■ REQUIREMENT ■
When a line of the records below contains the string "Click", copy that whole line.

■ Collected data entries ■
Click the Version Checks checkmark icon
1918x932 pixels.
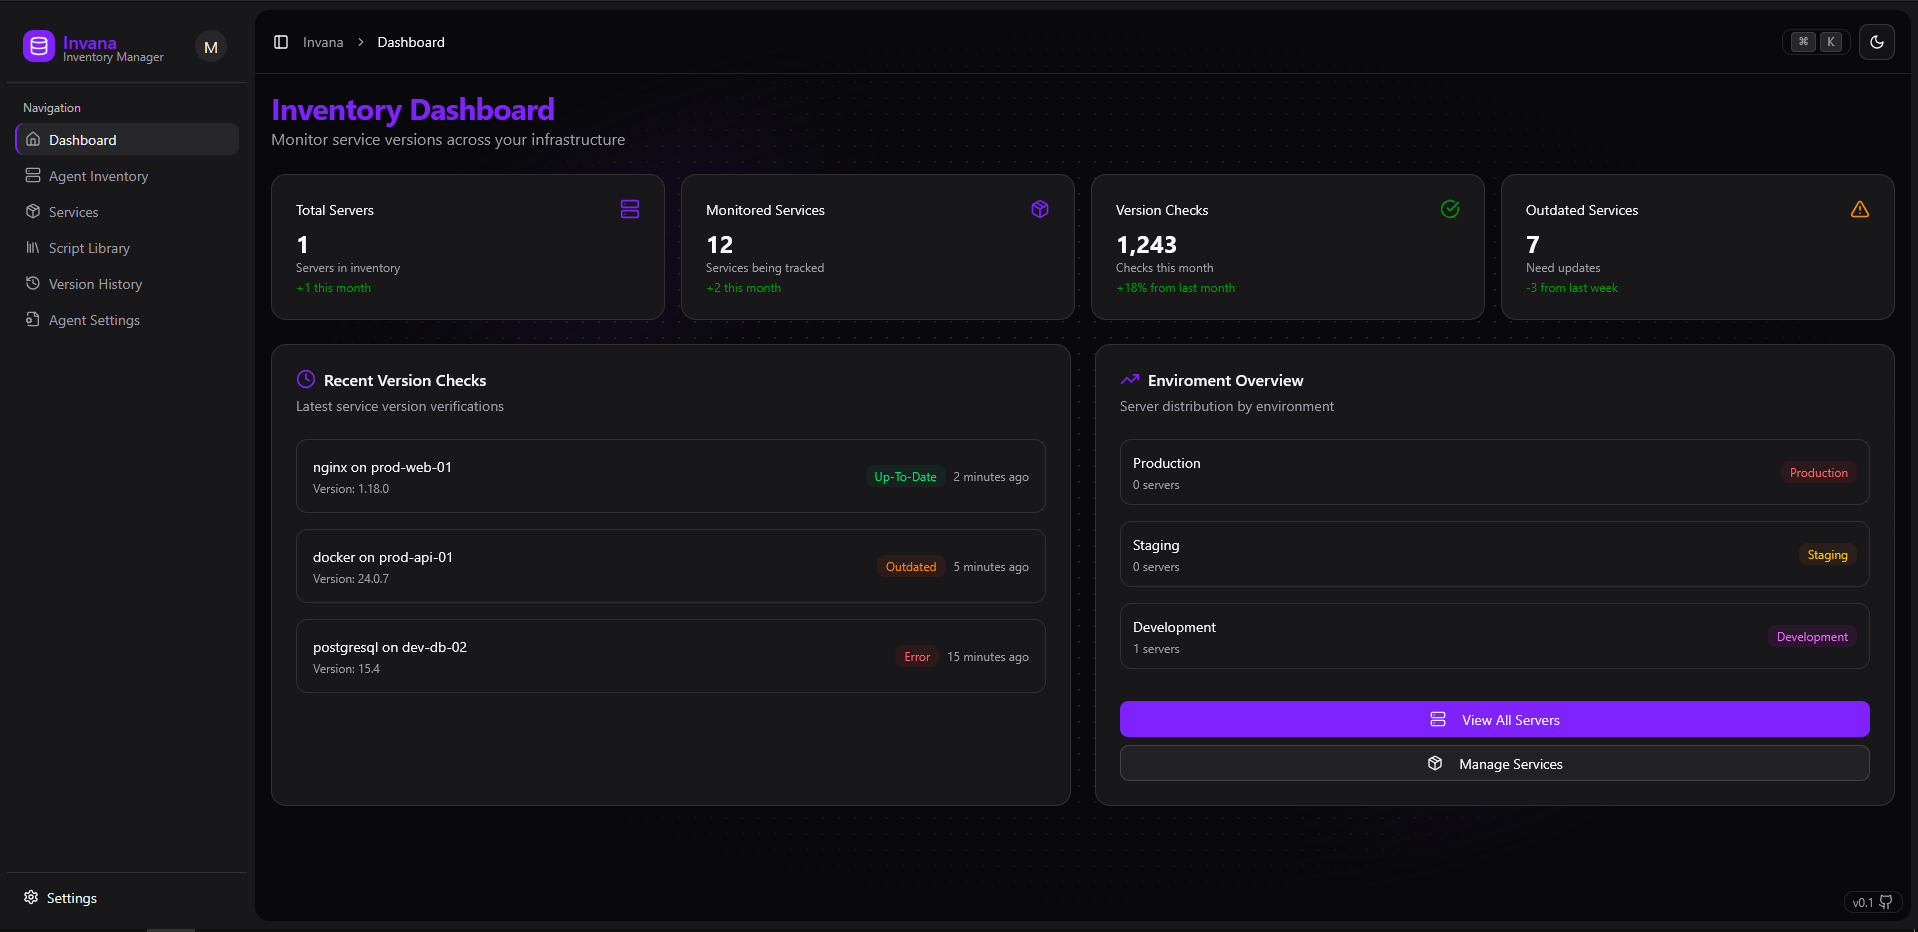(1450, 209)
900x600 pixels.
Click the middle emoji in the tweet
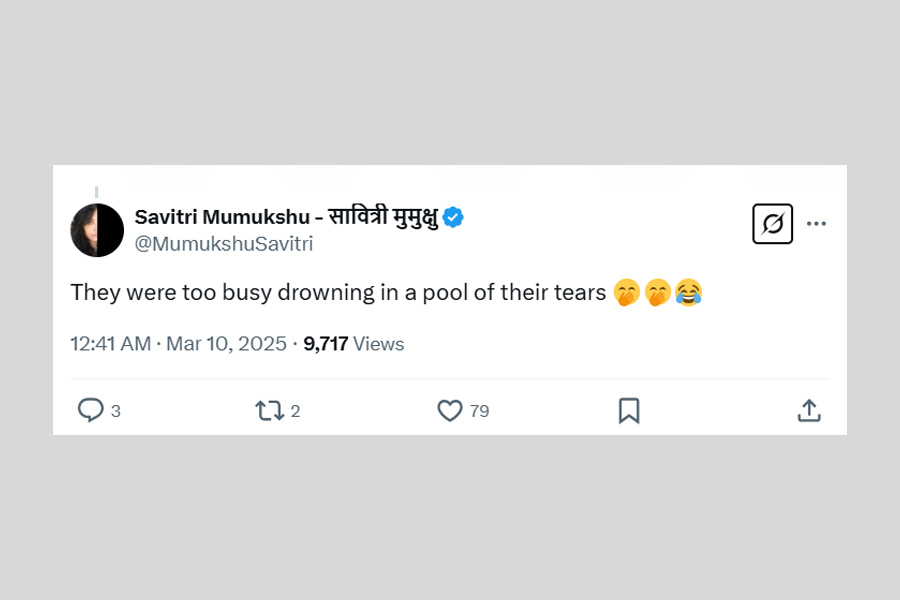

■ ANSWER FOR THE TASK ■
Click the Version Checks checkmark icon
Click the middle emoji in the tweet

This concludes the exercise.